[PATCH 00/35] target/arm: Implement emulation of nested virtualization

Peter Maydell posted 35 patches 11 months, 2 weeks ago
Patches applied successfully (tree, apply log)
git fetch https://github.com/patchew-project/qemu tags/patchew/20231218113305.2511480-1-peter.maydell@linaro.org
Maintainers: Peter Maydell <peter.maydell@linaro.org>
docs/system/arm/emulation.rst  |   2 +
target/arm/cpregs.h            |  54 ++++-
target/arm/cpu-features.h      |  10 +
target/arm/cpu.h               |  24 ++-
target/arm/syndrome.h          |  20 +-
target/arm/tcg/translate.h     |  16 +-
hw/intc/arm_gicv3_cpuif.c      |  28 ++-
target/arm/cpu.c               |   8 +-
target/arm/debug_helper.c      |  34 +++-
target/arm/helper.c            | 360 ++++++++++++++++++++++++++++-----
target/arm/ptw.c               |  21 ++
target/arm/tcg/cpu64.c         |  11 +
target/arm/tcg/hflags.c        |  30 ++-
target/arm/tcg/op_helper.c     |  16 +-
target/arm/tcg/tlb_helper.c    |  27 ++-
target/arm/tcg/translate-a64.c | 162 +++++++++++++--
16 files changed, 725 insertions(+), 98 deletions(-)
[PATCH 00/35] target/arm: Implement emulation of nested virtualization
Posted by Peter Maydell 11 months, 2 weeks ago
This patchset adds support for emulating the Arm architectural features
FEAT_NV and FEAT_NV2 which allow nested virtualization, i.e. where a
hypervisor can run a guest which thinks it is running at EL2.

Nominally FEAT_NV is sufficient for this and FEAT_NV2 merely improves
the performance in the nested-virt setup, but in practice hypervisors
such as KVM are going to require FEAT_NV2 and not bother to support
the FEAT_NV-only case, so I have implemented them one after the other
in this single patchset.

The feature is essentially a collection of changes that allow the
hypervisor to lie to the guest so that it thinks it is running in EL2
when it's really at EL1. The best summary of what all the changes are
is in section D8.11 "Nested virtualization" in the Arm ARM, but the
short summary is:
 * EL2 system registers etc trap to EL2 rather than UNDEFing
 * ERET traps to EL2
 * the CurrentEL register reports "EL2" when NV is enabled
 * on exception entry, SPSR_EL1.M may report "EL2" as the EL the
   exception was taken from
 * when HCR_EL1.NV1 is also set, then there are some extra tweaks
   (NV1 == 1 means "guest thinks it is running with HCR_EL2.E2H == 0")
 * some AT S1 address translation insns can be trapped to EL2
and FEAT_NV2 adds:
 * accesses to some system registers are transformed into memory
   accesses instead of trapping to EL2
 * accesses to a few EL2 system registers are redirected to the
   equivalent EL1 registers

This patchset is sufficient that you can run an L0 guest kernel that
has support for FEAT_NV/FEAT_NV2 in its KVM code, and then
inside that start a nested L1 guest that thinks it has EL2 access,
and then run an inner-nested L2 guest under that that can get
to running userspace code.
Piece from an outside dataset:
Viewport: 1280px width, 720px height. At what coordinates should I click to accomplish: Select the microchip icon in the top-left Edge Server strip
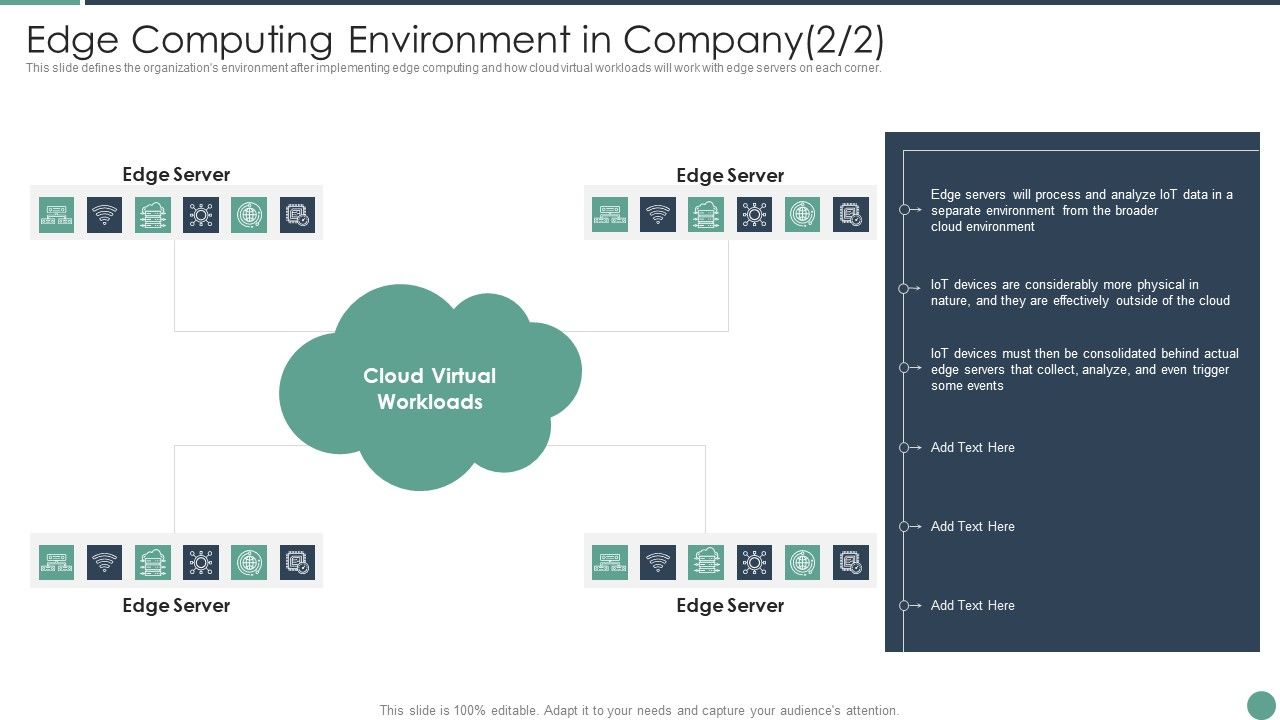coord(297,214)
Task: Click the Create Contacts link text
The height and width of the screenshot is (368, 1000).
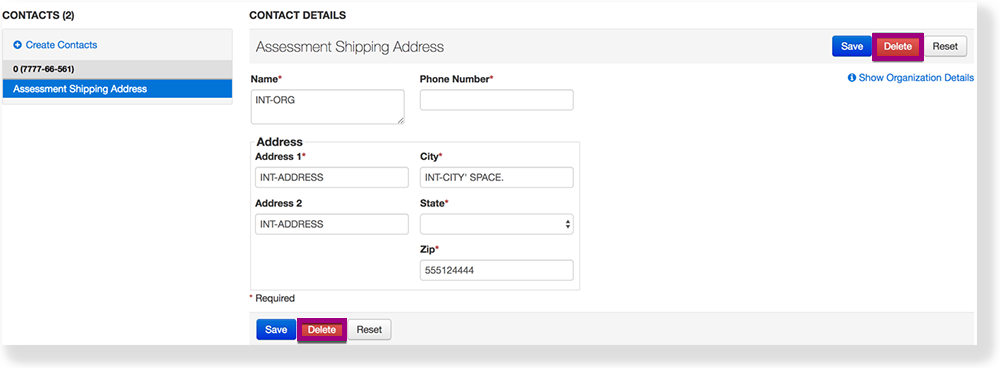Action: coord(61,45)
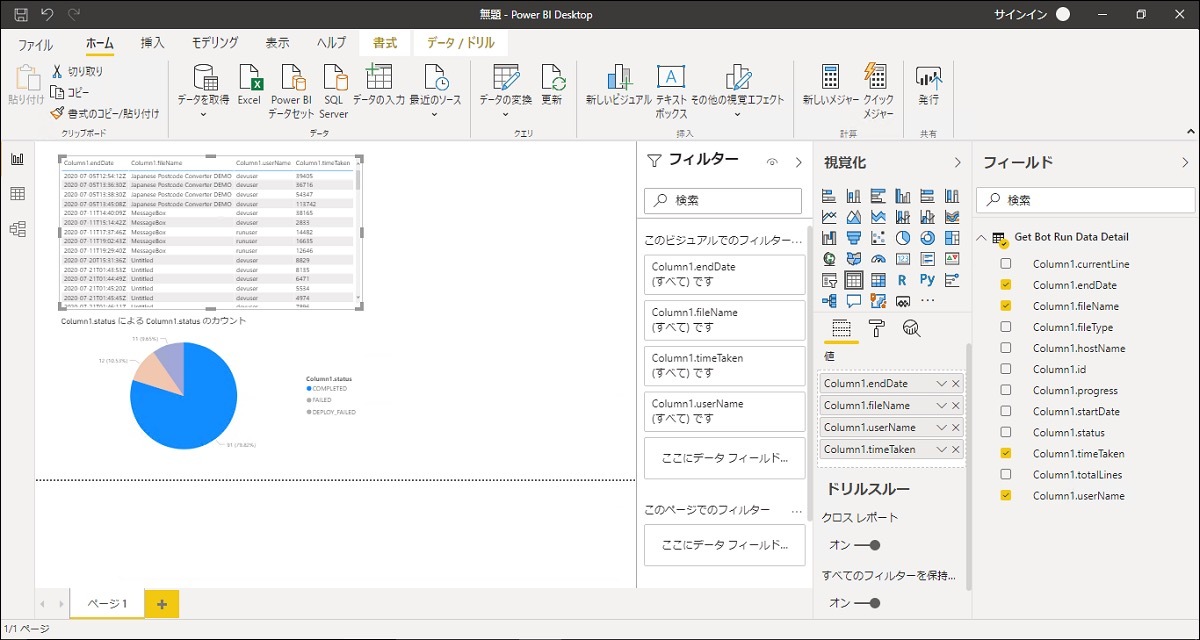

To do that you'll need some not-yet-upstream
patches for both Linux and kvmtool:

https://git.kernel.org/pub/scm/linux/kernel/git/maz/arm-platforms.git/log/?h=kvm-arm64/nv-6.8-nv2-only
https://gitlab.arm.com/linux-arm/kvmtool/-/commits/nv-v6.6

You'll also want to turn off SVE and SME emulation in QEMU
(-cpu max,sve=off,sme=off) because at the moment the KVM patchset
doesn't handle SVE and nested-virt together (the other option
is to hack kvmtool to make it not ask for both at once, but this
is easier).

(kvmtool is needed here to run the L1 because QEMU itself as a VMM
doesn't yet support asking KVM for an EL2 guest.)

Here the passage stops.